One of the key differences between this process and thread cutting is that it does not produce chips. Subsequently, there is no need to periodically back out the tap to clear away swarf, which, with a cutting tap, can jam and break the tap, resulting in costly machine downtime and component rework as the broken tap will need to be removed – often using an EDM drill.

Tests have shown the process of thread forming increases not only the yield strength of the thread, but also its surface finish, hardness and wear resistance. As a result, higher cutting speeds are recommended for forming taps than for the corresponding cutting taps in the same material.

To enable companies to take full advantage of thread forming, Dormer has a comprehensive program of forming taps. Manufactured from premium grade High Speed Cobalt (HSS-E), all are designed to support high performance thread production in a wide range of materials, and can be specified with an optional oil groove to ensure lubrication supply to the working edge.

The one important characteristic recommended for fluteless tapping is the use or addition of an extreme pressure additive within the lubricant used. Lubricants maintain the lubricity required in this type of machining application. A lack of lubrication during tapping will allow metal-to-metal contact with possible breakage.
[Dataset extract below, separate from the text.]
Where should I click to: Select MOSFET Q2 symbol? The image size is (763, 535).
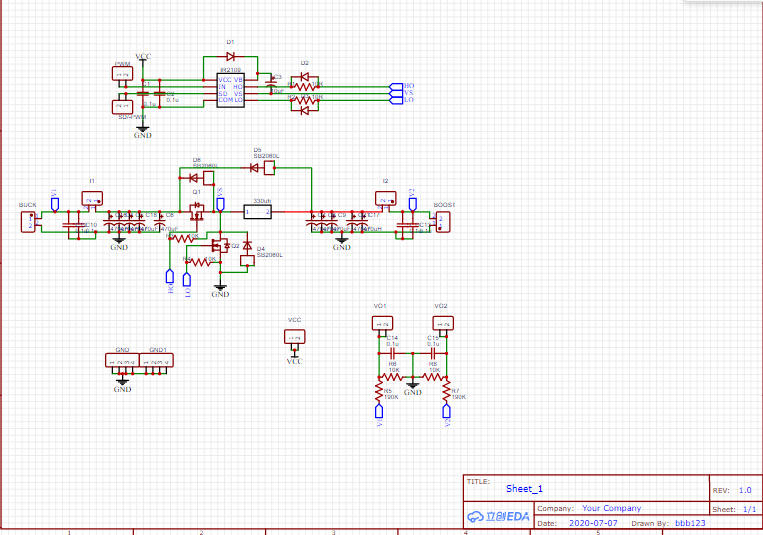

For a thread cutting tap, the drilled hole is sized to the peak of the finished thread, with the tap removing the material between the pitch peaks to create the thread profile. No parent material is removed during thread forming, so the drilled hole size for an equivalent thread needs to be a slightly larger diameter. The raw material is then "pushed" by the tap to form the finished thread profile.

As the material flows to create the thread it becomes stronger and the surface finish generated is smoother, which means that the finished thread will offer an extended application life. Finally, it could also offer design engineers the opportunity to evaluate the use of smaller diameter fixings.

By Simon Winstanley, Dormer Tools.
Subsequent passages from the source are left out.